[start SUPPLIED RECORDS]

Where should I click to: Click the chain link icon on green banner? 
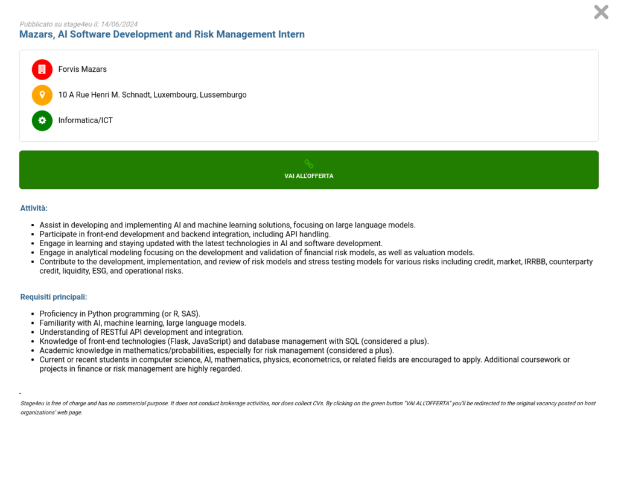[x=309, y=164]
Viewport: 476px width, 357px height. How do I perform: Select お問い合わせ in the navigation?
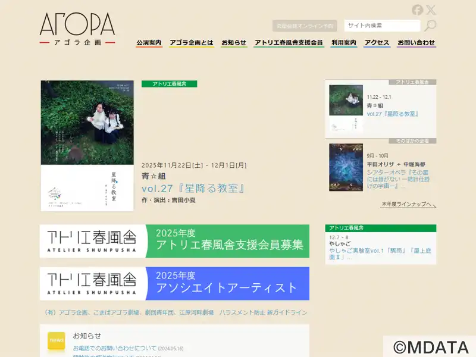tap(417, 43)
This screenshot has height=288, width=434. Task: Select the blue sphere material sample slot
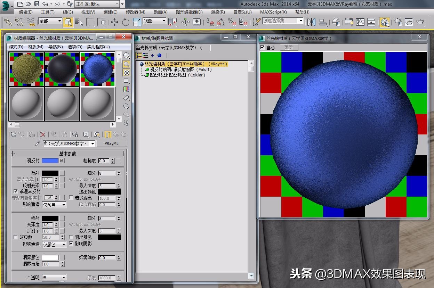[97, 69]
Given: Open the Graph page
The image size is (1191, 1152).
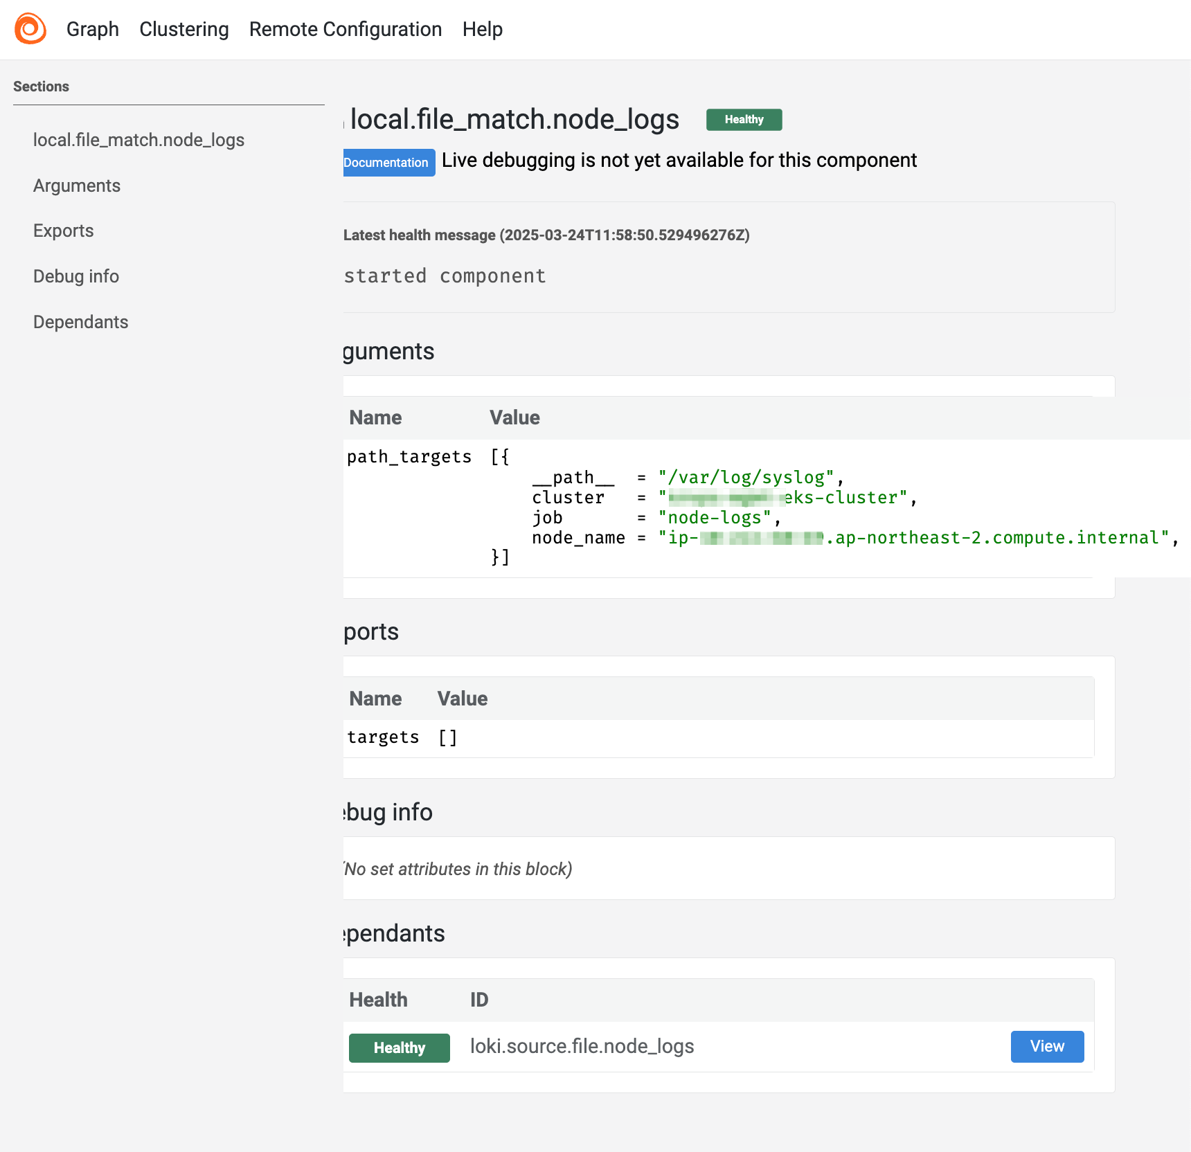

[end SUPPLIED RECORDS]

◆ TASK REQUIREMENTS ◆
Reproduce every line of the material above, requests included, and multiply each coordinate in the answers by 0.7, rounding to whole numbers with halves rounded up. Keep the sizes given in the requests unchanged, and leave the pictures out.

◆ THE RESULT ◆
Where should I click to: Click the chain link icon on green banner? 
[x=216, y=115]
Viewport: 476px width, 357px height. How do I perform: Select お問い合わせ in the navigation?
tap(292, 30)
This screenshot has height=288, width=434. Task: Select the blue sphere material sample slot
[68, 48]
Given: Open the Graph page
The image size is (1191, 1152).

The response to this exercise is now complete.